A smaller-than-expected primary budget deficit in August

The consolidated public sector posted a primary deficit of BRL 9.5 billion in August, performing better than forecasts. The deficit accumulated over 12 months shrank to 2.4% of GDP from 2.6% in July. The central government’s result, as published by the National Treasury, was a deficit of BRL 9.6 billion, in a surprise that reflected mostly anticipated withdrawals related to “precatorio” bonds, which were expected only in September. In our view, the government will likely achieve its primary deficit target of 162 billion reais (-2.4% of GDP) for the consolidated public sector in 2017. In terms of revenues, the federal government took in BRL 15.8 billion after auctioning four hydropower plants (BRL 12.1 billion) and carrying out the 14th round of licensing for the exploration of oil and natural gas fields (BRL 3.8 billion). Notwithstanding positive surprises in the latest monthly report, fiscal readings remain in a structural trend of deterioration, reinforcing the extreme importance of reforms (particularly the pension reform) to correct the nation’s fiscal imbalance.

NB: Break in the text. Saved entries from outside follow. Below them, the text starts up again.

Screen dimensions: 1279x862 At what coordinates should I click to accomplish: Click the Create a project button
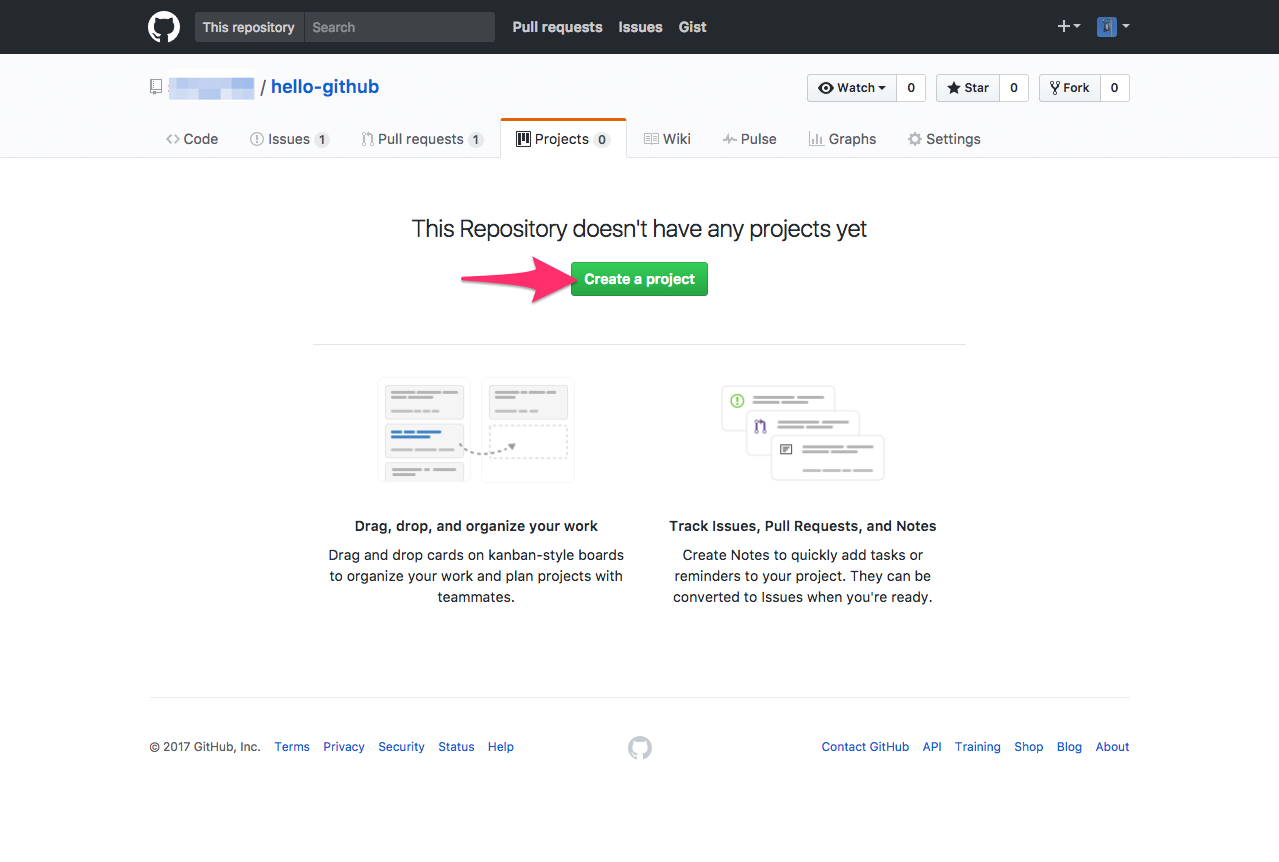[639, 279]
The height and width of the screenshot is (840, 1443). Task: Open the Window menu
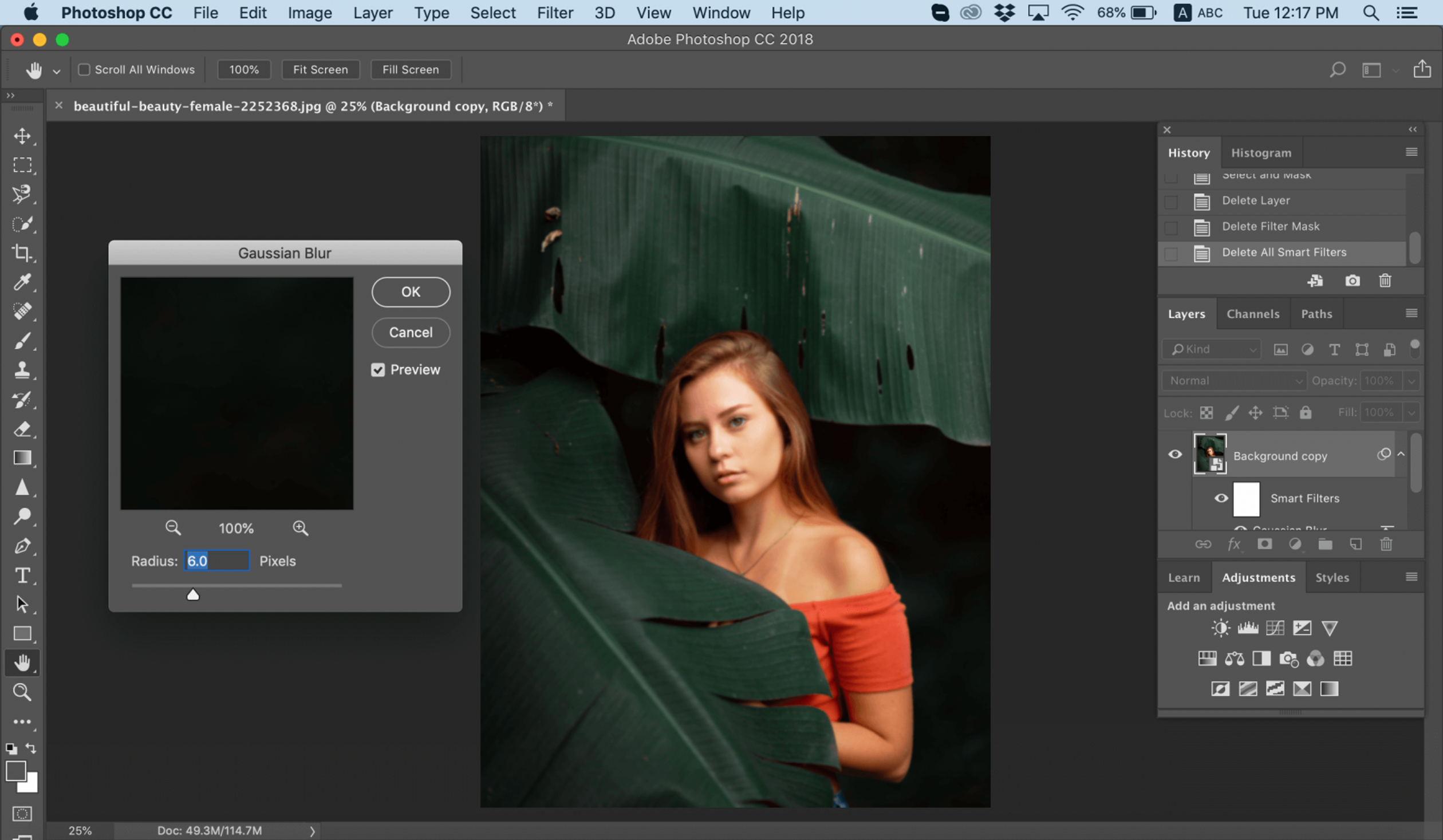pos(720,12)
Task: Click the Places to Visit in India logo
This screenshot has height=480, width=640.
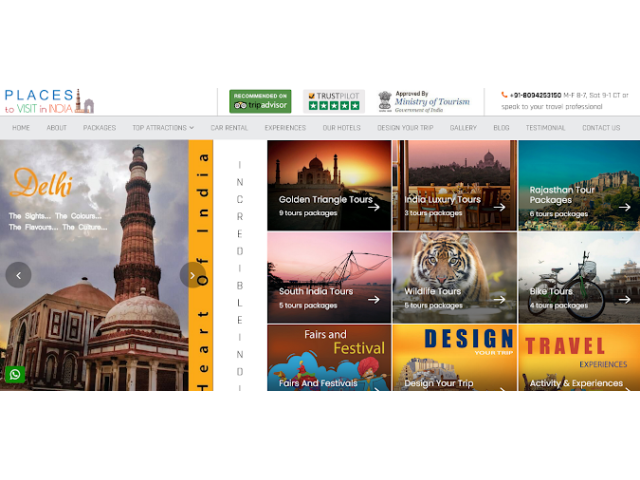Action: click(x=48, y=100)
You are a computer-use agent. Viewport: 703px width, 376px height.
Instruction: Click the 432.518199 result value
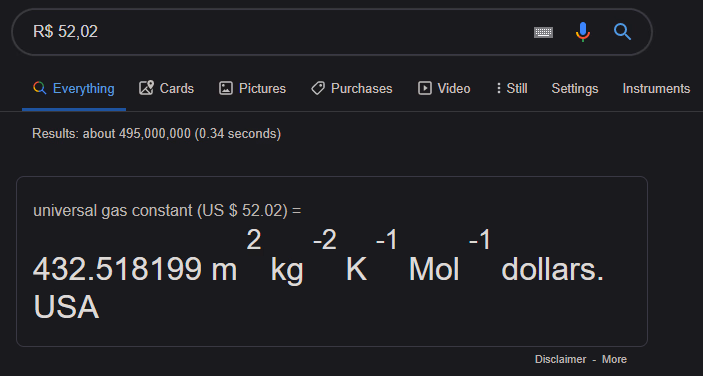pyautogui.click(x=117, y=269)
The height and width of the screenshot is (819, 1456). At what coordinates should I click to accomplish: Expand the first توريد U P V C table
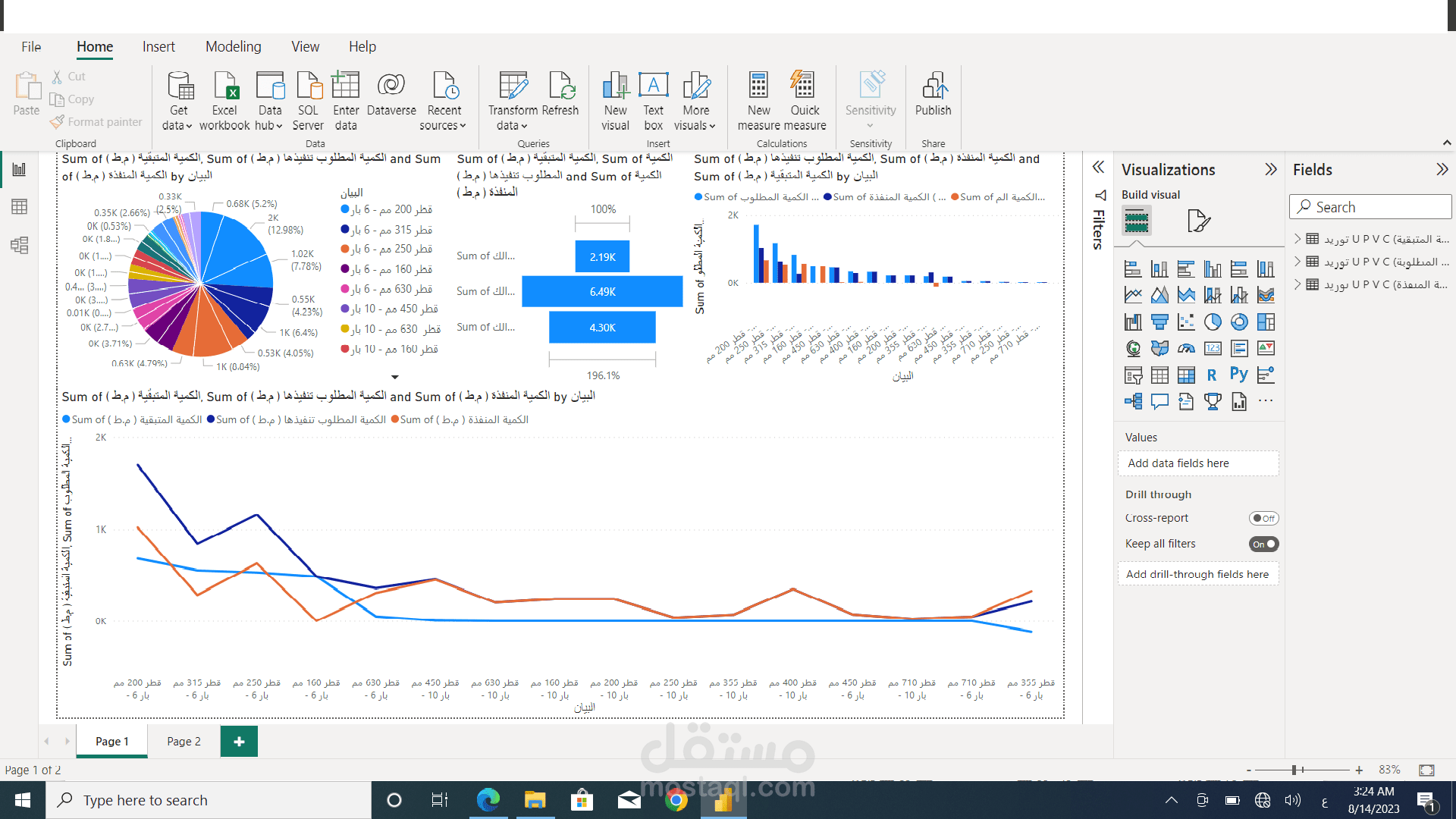point(1298,239)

Narrower current account deficit in August

The current account deficit totaled USD 302 million in August, in line with expectations. The current account deficit accumulated over 12 months remained stable around  USD 13 billion or 0.7% of GDP. The biggest positive contribution again came from the trade balance, with a USD 5.3 billion surplus, up from USD 3.9 billion in August 2016. The trade surplus has been losing momentum due to the decline in commodity prices and some rebound in economic activity. Yet, we believe that a strong trade balance will continue to be the main factor supporting a low current account deficit.

Financial assets appreciate in September

In September, Ibovespa rose 4.2% in dollars and 4.9% in reais. Country risk measured by the five-year CDS remains stable and ended the month at 196 bps. The exchange rate was relatively stable at BRL 3.17 per dollar.

What’s next

Political events will take centerstage once again. The CCJ and the main floor of the Lower House will probably vote on the second accusation against President Temer during the coming month. Political reform bills are set to be voted in the Lower House and must be sanctioned by the President October 7 in order to be effective in the next elections. The Copom will meet again on October 25-26 to set the Selic rate.